____ Records to use

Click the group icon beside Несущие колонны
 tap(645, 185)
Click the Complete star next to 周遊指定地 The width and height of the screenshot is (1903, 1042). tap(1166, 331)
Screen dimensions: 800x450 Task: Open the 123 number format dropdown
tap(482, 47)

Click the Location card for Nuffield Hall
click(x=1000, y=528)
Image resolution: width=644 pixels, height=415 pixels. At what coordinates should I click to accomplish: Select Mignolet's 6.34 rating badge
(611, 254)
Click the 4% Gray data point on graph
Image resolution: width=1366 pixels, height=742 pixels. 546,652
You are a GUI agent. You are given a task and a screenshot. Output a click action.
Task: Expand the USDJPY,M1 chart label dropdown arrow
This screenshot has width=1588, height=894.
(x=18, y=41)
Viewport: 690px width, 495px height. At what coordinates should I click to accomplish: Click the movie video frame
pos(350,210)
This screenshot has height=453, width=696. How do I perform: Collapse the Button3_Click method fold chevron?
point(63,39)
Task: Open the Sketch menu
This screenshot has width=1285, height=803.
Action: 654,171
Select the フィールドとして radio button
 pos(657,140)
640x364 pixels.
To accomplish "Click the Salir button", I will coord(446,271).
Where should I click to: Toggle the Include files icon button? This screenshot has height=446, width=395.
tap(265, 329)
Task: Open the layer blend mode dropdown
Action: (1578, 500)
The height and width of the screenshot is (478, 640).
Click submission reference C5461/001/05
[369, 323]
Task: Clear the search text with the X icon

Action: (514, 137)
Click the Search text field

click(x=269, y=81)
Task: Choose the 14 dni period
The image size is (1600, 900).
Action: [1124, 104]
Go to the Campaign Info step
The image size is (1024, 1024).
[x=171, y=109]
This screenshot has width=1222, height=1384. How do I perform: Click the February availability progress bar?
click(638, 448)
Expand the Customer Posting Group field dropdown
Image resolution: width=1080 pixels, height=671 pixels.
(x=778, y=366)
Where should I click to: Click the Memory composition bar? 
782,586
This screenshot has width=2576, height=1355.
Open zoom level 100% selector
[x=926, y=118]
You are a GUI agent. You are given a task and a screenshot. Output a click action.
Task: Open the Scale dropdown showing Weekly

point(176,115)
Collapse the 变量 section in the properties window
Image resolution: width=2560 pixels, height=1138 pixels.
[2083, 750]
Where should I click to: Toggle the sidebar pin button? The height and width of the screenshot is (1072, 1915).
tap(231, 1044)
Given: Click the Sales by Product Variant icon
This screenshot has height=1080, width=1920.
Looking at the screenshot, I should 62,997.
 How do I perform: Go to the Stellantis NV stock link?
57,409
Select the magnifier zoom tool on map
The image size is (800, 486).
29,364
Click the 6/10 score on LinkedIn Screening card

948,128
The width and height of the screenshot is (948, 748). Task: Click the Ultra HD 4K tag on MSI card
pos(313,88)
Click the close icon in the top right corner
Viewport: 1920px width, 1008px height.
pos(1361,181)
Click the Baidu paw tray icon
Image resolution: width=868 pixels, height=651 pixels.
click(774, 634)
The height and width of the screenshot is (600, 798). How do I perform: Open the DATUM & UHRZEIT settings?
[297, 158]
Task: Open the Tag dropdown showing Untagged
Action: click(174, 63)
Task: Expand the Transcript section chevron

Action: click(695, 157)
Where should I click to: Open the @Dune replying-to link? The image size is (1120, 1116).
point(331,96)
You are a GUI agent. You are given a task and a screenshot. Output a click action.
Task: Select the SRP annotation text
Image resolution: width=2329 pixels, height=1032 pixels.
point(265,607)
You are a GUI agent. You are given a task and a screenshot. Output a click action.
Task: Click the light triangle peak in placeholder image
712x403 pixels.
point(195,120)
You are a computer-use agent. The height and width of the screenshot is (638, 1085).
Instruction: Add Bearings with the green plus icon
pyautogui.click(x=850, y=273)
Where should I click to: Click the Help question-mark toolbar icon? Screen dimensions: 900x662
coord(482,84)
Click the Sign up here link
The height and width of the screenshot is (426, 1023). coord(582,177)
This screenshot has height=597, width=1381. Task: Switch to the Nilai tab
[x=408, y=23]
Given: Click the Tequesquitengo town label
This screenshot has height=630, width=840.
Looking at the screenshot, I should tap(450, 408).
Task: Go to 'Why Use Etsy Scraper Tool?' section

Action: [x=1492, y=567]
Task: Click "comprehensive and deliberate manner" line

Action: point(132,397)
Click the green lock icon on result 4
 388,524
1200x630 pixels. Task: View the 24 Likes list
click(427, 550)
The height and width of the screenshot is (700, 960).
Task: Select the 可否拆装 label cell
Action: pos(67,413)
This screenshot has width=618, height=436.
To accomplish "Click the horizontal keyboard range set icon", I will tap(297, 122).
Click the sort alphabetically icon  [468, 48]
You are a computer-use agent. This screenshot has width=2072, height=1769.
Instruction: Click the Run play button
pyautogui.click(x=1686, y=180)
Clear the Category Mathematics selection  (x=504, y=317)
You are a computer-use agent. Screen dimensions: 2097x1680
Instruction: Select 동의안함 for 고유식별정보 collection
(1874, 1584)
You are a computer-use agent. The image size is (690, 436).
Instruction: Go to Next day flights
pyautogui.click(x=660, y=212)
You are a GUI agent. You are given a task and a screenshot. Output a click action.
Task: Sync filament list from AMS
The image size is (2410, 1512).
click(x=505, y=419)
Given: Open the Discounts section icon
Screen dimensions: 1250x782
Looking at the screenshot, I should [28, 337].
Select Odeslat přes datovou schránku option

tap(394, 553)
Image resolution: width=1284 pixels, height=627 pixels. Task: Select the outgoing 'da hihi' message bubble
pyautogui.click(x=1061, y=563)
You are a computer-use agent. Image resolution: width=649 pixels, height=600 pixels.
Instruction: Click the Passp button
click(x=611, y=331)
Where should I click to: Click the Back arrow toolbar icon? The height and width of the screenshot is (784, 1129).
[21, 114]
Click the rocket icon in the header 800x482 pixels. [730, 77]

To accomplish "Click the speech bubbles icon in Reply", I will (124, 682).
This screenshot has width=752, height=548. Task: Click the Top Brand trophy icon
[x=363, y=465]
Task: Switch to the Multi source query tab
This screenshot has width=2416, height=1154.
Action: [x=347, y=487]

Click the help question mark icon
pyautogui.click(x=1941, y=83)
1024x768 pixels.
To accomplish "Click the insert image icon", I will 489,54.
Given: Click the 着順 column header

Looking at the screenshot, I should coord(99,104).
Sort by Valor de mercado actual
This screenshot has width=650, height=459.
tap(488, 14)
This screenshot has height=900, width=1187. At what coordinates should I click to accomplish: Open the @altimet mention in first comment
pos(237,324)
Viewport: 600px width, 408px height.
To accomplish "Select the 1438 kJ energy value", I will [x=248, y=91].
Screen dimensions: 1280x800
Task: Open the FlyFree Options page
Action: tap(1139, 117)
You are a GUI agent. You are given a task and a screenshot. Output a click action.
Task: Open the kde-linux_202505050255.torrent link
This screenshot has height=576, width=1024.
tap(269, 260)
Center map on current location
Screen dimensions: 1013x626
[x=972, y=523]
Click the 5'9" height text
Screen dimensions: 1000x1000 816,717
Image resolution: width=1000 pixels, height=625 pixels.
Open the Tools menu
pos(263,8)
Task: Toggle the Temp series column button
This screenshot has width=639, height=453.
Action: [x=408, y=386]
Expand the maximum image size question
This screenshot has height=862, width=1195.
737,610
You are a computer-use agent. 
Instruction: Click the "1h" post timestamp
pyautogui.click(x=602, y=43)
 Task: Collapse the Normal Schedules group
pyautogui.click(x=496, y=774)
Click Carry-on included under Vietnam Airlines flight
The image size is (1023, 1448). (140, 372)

________

_Work to do_
Copy the data from the line with "You are a computer-use agent. The height" up to and including the line with "coord(482,84)", requests and all. Multiply each click coordinate in the answers by 2.4 and round it to a whole number, with halves rounded up.

_Finished answer_
You are a computer-use agent. The height and width of the screenshot is (638, 1085).
Instruction: Add Bearings with the green plus icon
pyautogui.click(x=2040, y=655)
Where should I click to: Click the Help question-mark toolbar icon? Screen dimensions: 900x662
coord(1157,202)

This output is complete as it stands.